El padre Francisco de Villota había nacido de una notable familia pastusa. Ya consagrado como sacerdote se encerró en una ermita, donde creó un ambiente de meditaciones, apartándose del mundo. Sólo salía para visitar a los míseros de la ciudad a quienes socorría con canastos de pan, medicamentos y ropas, para lo cual invertía recursos de su herencia y donaciones de fieles. Además se azotaba en penitencia, comía pan de maíz y un puñado de habichuelas cocidas, y con su sotana raída a pedazos, cubría su cuerpo seco por las hambrunas del ayuno.
En una ocasión dijo frases condenatorias para quienes fueran a una fiesta pública que él consideraba pecaminosa.

El festejo lo hubo, pero coincidió con el violento terremoto de 1831, lo que fue tomado como castigo divino que le confirmó su fama de santo.

Ahora, jinete en un caballo, “Dios y el Rey” es su grito de guerra. Pronto las indiadas indómitas del Patía aparecen en una guerra religiosa. Los monjes de los conventos suprimidos levantan crucifijos ante una multitud descontrolada, ofreciendo vida eterna a cambio de la vida terrena si se muere por la causa de Cristo. También incitan la anexión de Pasto al Ecuador porque la curia de esa localidad dependía de la Iglesia ecuatoriana.

El nombre de Fernando VII, el torpe soberano de España fallecido siete años antes, sigue aclamado por las montoneras religiosas. Las Sociedades Católicas azuzan al padre Villota, delirante de fervor místico entre un pueblo sencillo, apasionado y rebelde.

Los caudillos de Mariquita, Pamplona, Mompós, Santa Marta, Cartagena, Riohacha y Casanare se suman al alzamiento contra el gobierno central de José Ignacio de Márquez. Estos “supremos” como se hacían llamar (y por eso esa guerra también se denomina Guerra de los Supremos), obedecían al general José María Obando quien, después de tres años de guerrear, huyó por la selva amazónica al Perú acosado por la justicia como presunto autor intelectual de la muerte del mariscal Sucre, asesinado en una emboscada en la montañas de Berruecos, años atrás.

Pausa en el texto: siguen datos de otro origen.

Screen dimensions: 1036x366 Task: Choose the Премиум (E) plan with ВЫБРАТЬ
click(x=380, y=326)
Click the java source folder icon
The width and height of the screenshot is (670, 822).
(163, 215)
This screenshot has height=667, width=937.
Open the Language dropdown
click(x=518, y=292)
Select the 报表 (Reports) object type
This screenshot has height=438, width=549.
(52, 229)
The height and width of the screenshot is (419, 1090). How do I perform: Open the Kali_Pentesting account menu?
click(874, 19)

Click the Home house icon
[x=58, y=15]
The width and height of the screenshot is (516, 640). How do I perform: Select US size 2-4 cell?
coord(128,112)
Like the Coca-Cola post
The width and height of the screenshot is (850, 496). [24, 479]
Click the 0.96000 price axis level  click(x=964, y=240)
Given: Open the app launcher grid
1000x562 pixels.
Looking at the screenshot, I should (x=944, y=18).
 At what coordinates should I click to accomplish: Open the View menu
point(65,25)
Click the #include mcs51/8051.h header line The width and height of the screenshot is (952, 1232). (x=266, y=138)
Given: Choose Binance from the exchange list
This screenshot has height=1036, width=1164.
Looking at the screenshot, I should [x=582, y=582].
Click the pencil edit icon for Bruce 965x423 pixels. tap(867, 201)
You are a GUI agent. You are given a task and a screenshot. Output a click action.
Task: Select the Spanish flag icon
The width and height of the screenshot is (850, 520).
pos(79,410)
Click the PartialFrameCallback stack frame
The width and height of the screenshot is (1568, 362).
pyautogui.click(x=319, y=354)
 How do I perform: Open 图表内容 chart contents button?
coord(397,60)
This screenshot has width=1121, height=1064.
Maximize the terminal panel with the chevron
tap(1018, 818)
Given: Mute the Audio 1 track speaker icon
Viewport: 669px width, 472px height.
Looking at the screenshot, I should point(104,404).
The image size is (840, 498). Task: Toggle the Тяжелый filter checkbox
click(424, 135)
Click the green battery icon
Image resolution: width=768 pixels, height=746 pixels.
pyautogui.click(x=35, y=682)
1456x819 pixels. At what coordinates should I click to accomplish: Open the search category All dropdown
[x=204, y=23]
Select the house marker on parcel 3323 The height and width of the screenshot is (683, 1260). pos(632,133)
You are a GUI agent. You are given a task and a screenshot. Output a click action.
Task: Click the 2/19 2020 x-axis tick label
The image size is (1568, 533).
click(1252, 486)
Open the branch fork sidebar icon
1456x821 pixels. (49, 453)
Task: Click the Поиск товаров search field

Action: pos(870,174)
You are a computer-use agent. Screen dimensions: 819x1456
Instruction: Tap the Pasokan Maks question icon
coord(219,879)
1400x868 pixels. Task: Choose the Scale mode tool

La guerra terminó con el triunfo del Gobierno defendido por lo generales Tomás Cipriano de Mosquera y Pedro Alcántara Herrán, quedando el país en su peor ruina.

Un proceso canónico había excomulgado a Villota quien, en sus ardores de peleas santificadas, se fue a Ecuador hasta cuando pasaron los aires de revuelta. Veinte años después de estos sucesos, entregó su atormentado espíritu. A su muerte, el populacho invadió el convento para sacar hilachas de su hábito religioso y de partes de su cuerpo, hasta el punto de desaparecer una de sus orejas. La autoridad se hizo presente para evitar que fuera despedazado. Ocho días fue velado; se le dio sepultura después de unas exequias solemnes en la Catedral.

Así ocurrió esta guerra sacada de la Edad Media, que aquí se vivió con crudo delirio.